Why are log odds modelled as a linear function? I think I already have the answer, however, I wish for some confirmation that I am not missing anything here. This sort of asks the same thing, but I want to double-check.

Logistic regression can be motivated via generalized linear models.
GLM, in essence, says that we model the transformed (“linked” so to speak) expected value $\mu$ of a variable $Y$ given covariates/features as a linear function. Let's call the link function $g()$. In case of the classical linear regression model this function would simply be the identity function. If $Y$ is binary, the expected value is equal to $p = P(Y = 1)$. In the logistic regression model, we model the log-odds as a linear function:
$$ \log\left(\frac{p}{1-p}\right) = \beta_0 + \beta_1x_1 + \dots + \beta_Kx_K$$
So the assumption is that the log-odds are adequately described by a linear function. The logit function, however, clearly is not a linear function. Yet, it is reasonably approximated by a linear function if we truncate the probability range to something like $0.05 < p < 0.95$.
Question: why do we model the log-odds as a linear function when it is nonlinear for small and large probabilities?
My answer would be that since we are interested in the expected value, we assume (!) that the relevant range of probabilities we are trying to estimate does not contain these “extreme” probabilities. Hence, in essence, we simply ignore the nonlinearity.
Correct?
 A: A comment turned into an answer:
You seem be confusing two things: (1) The "logit" being nonlinear in $p$ (2) assuming that the logit of p is linear in the covariates. The first point has no bearing on the second point unless somehow you believe that the probabilities themselves should be linearly dependent on the covariates, which is perhaps even more absurd considering that p has to remain in [0,1].

*

*The best way to see why logistic regression makes sense is to try to model the probability $p$ as a function of $x = (x_1\dots,x_{K})$. You quickly realize that perhaps you need some sort of transformation that restricts the values to $[0,1]$ and some thought might lead to a model like
$$
p = \phi(\beta^T x)
$$
where $\phi(\cdot)$ is a function from $\mathbb R$ to $[0,1]$. One example will be $\phi = \text{logit}^{-1}$ which leads to logistic regression. Another example is $\phi = $ CDF of the standard normal distribution which leads to Probit regression, and so on.

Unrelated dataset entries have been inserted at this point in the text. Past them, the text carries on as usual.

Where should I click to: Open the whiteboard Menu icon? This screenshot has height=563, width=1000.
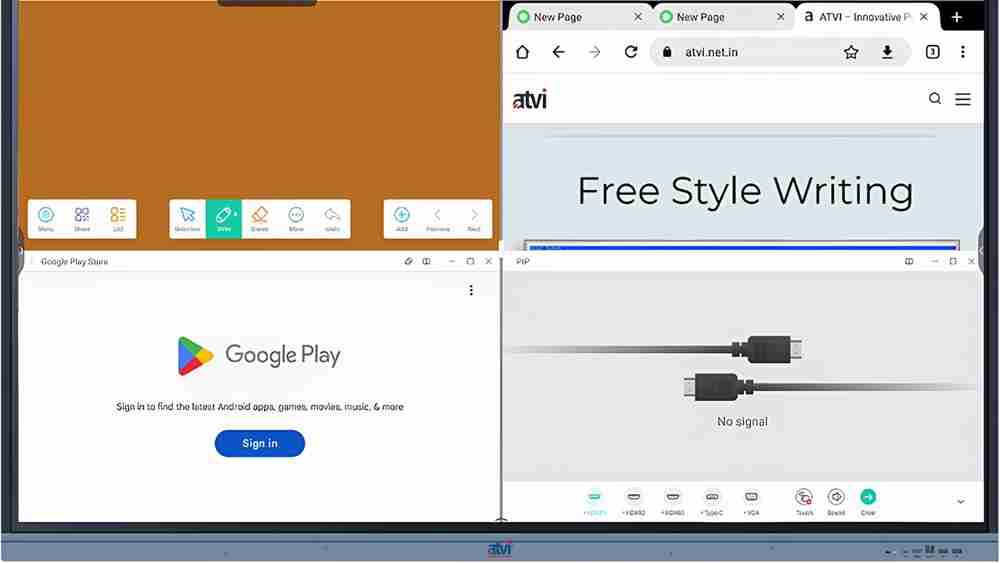[x=46, y=219]
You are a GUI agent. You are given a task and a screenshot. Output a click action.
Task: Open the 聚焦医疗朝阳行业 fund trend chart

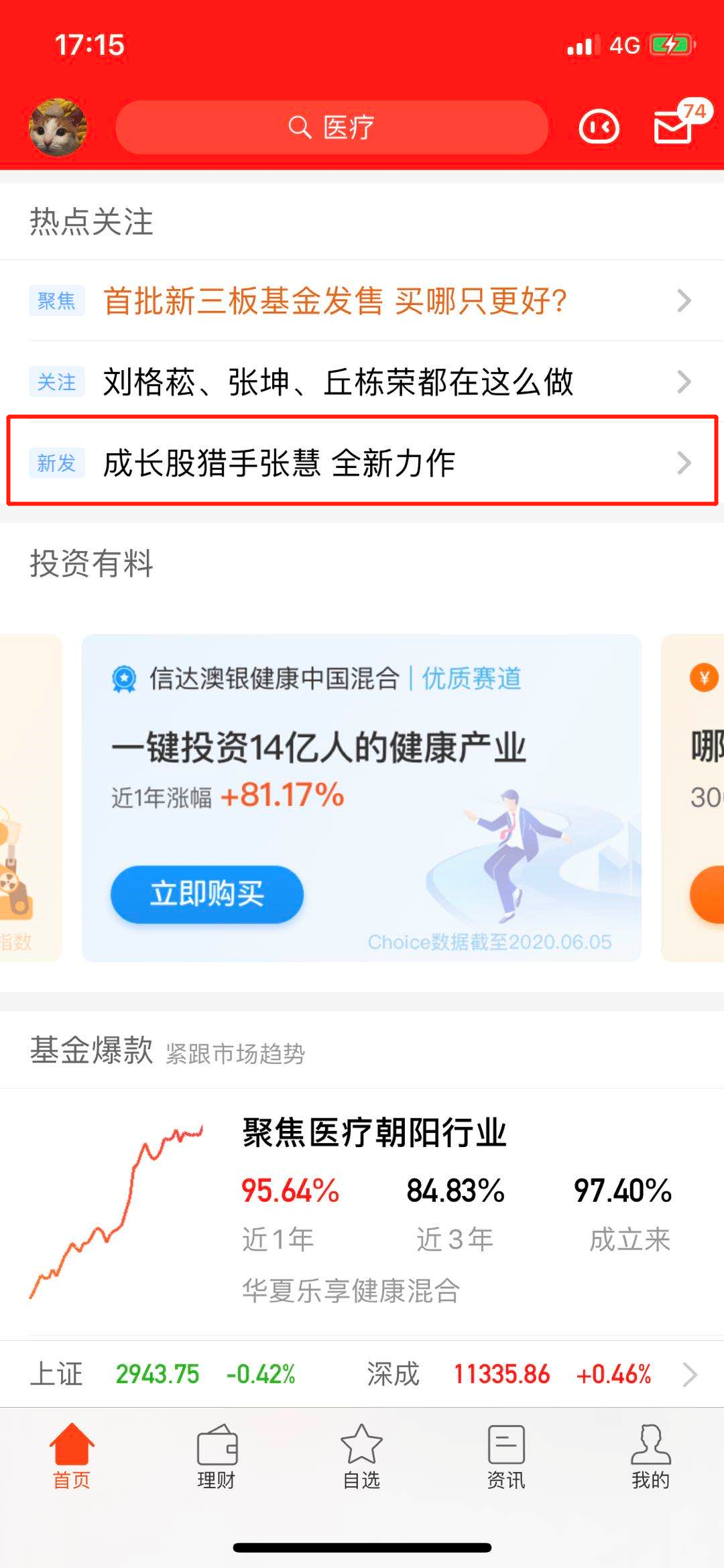[x=116, y=1211]

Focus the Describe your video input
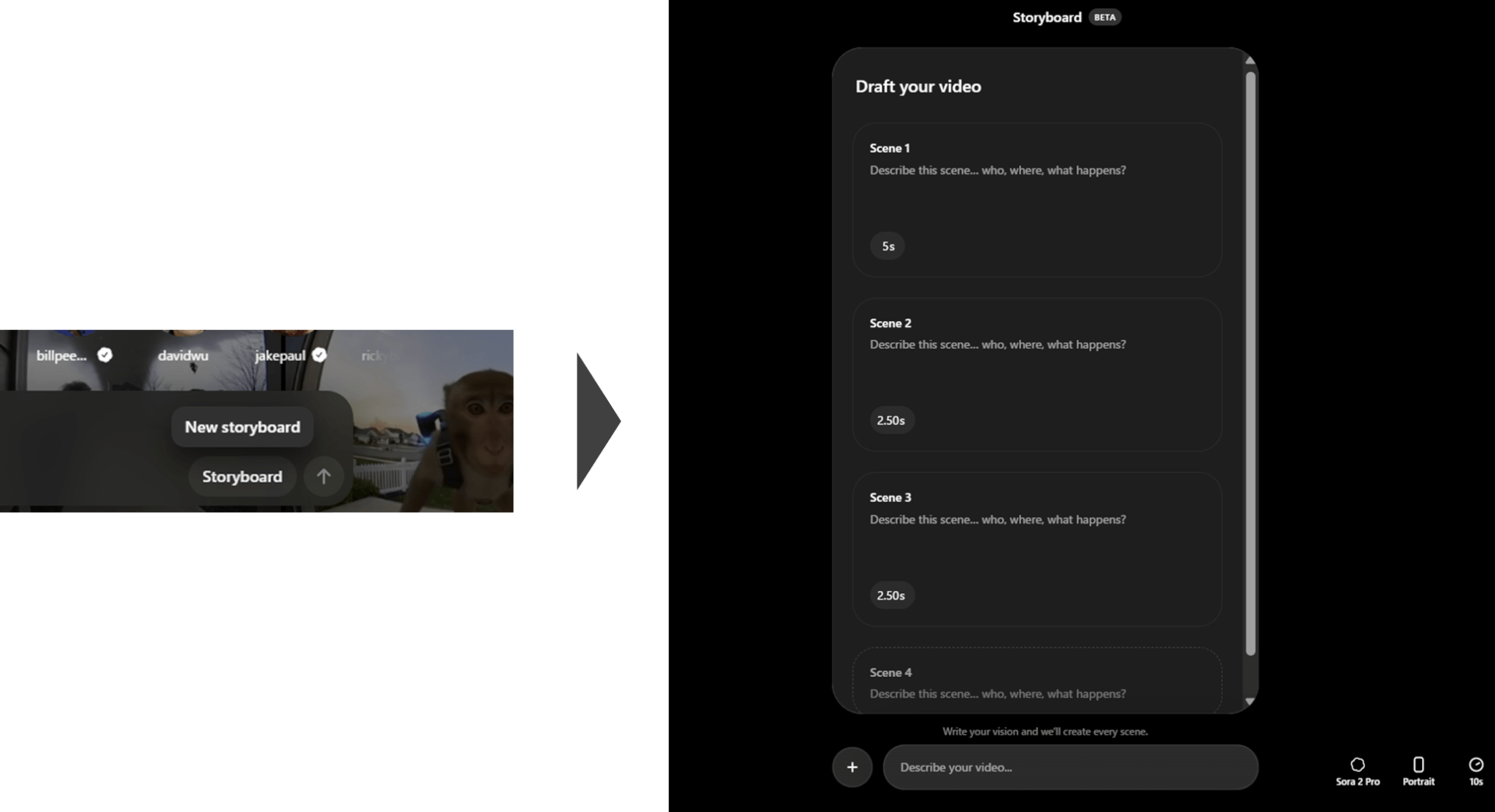[x=1069, y=767]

*You can always make the model more complex by say assuming $p = \phi( P_\beta(x))$ where $P_\beta(x)$ is a polynomial in $x$ of degree higher than 1.

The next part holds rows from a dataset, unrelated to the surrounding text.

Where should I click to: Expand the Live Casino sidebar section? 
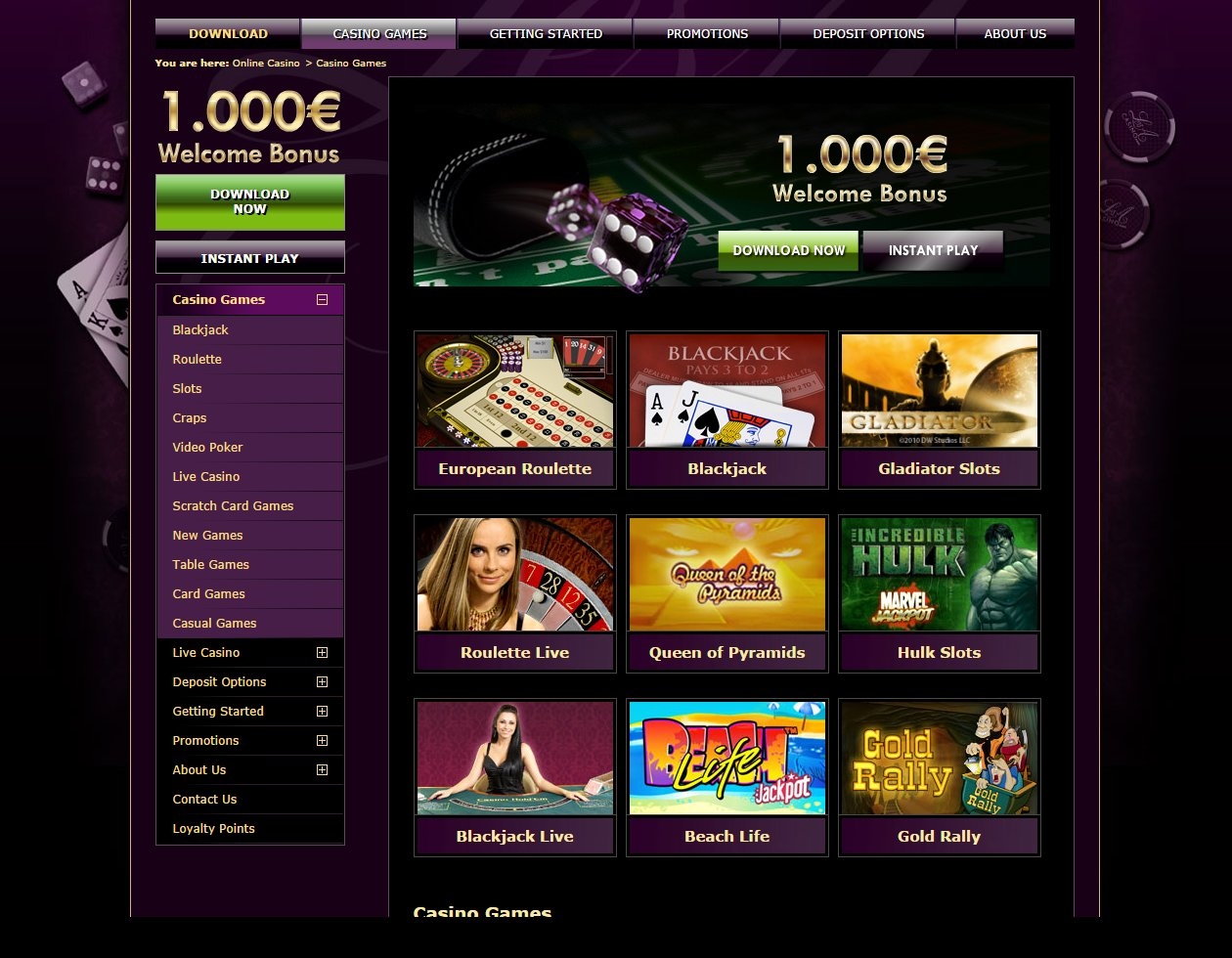322,652
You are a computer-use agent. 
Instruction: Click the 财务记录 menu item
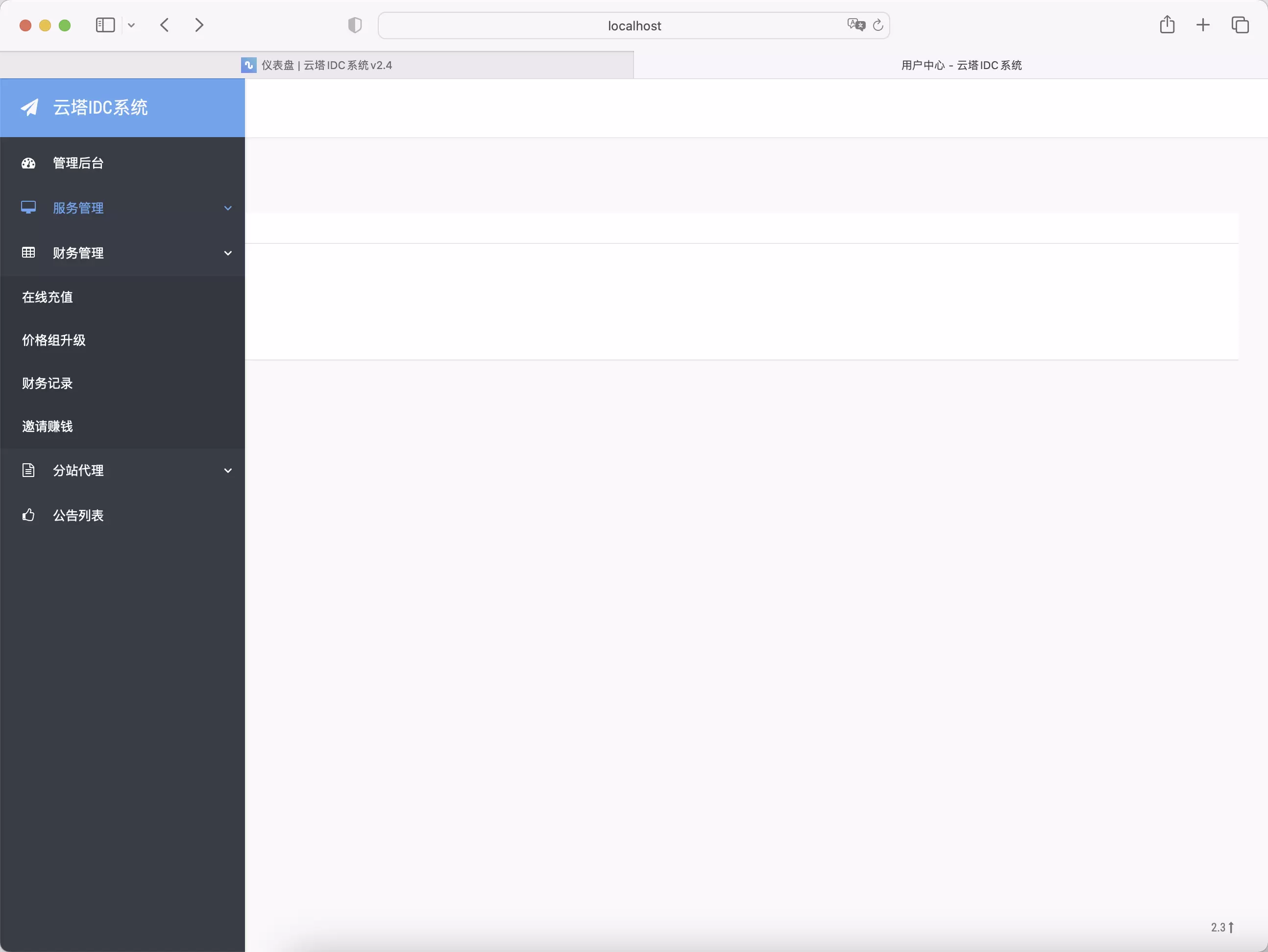click(47, 383)
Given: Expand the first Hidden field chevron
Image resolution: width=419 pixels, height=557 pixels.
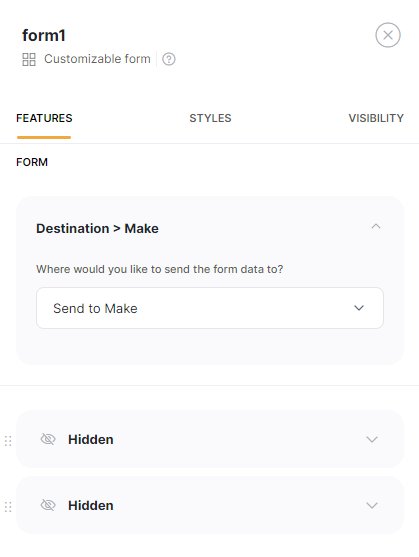Looking at the screenshot, I should click(372, 439).
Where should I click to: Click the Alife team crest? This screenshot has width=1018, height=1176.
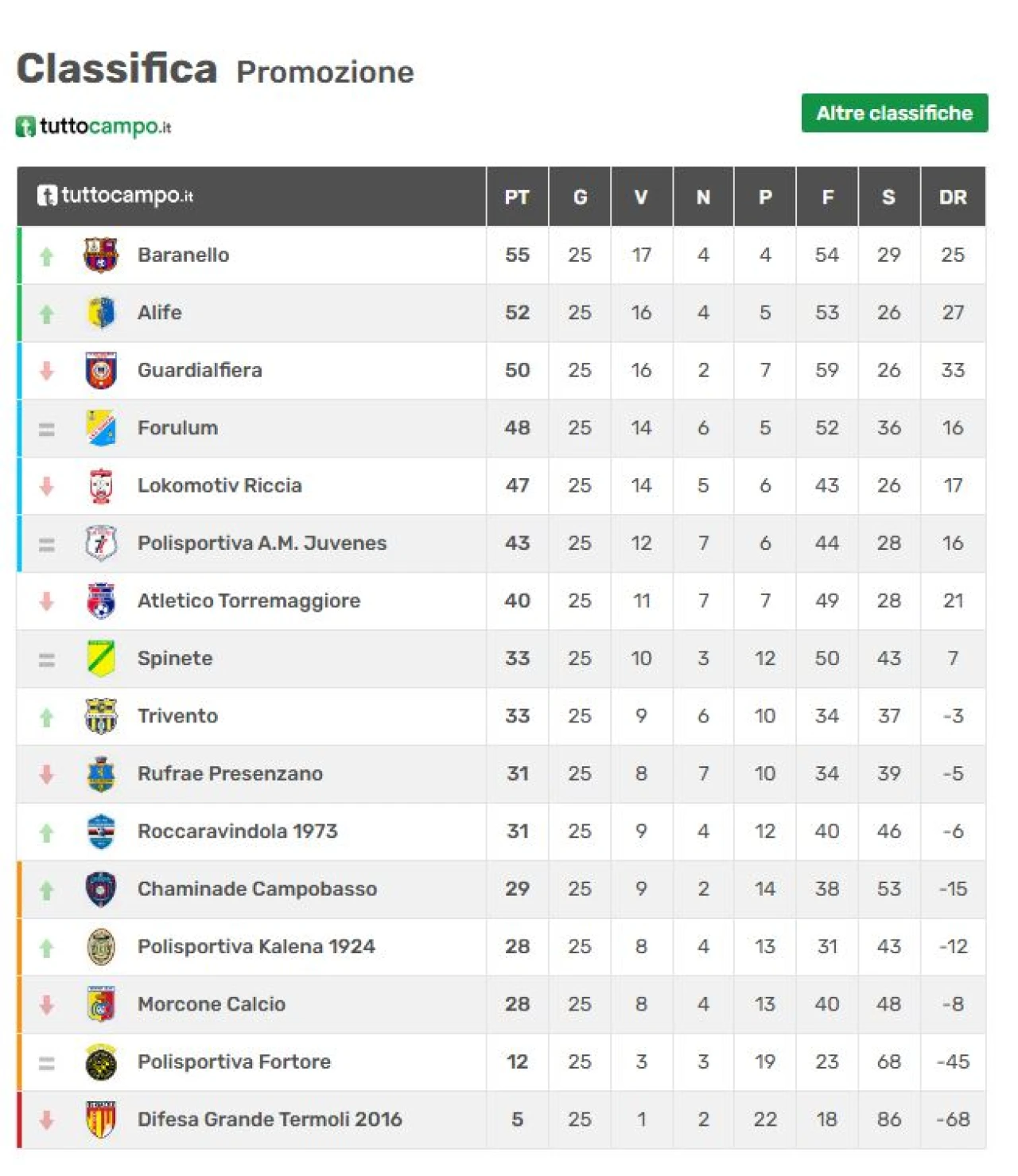(x=101, y=313)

*The logit case also has the following interpretation: Let the binary observation be $Y$ with density (i.e., PMF) $p(y) = p^{y} (1-p)^{1-y}$ for $y \in \{0,1\}$. This is an exponential family
$$
p(y) = \exp( y \theta - \log(1 +e^{\theta}))
$$
with canonical/natural parameter $\theta = \log\frac{p}{1-p}$. The logistic regression assumes this canonical parameter to be linear in the covariates.


*A similar consideration as point 1 above goes into modeling a parameter which takes values in $[0,\infty)$ such as a rate $\lambda$. Then, again, a natural first model is $\lambda = \phi(\beta^T x)$ where $\phi(\cdot)$ maps $\mathbb R$ to $[0,\infty)$ and a natural choice for $\phi$ is $\phi(x) = e^x$.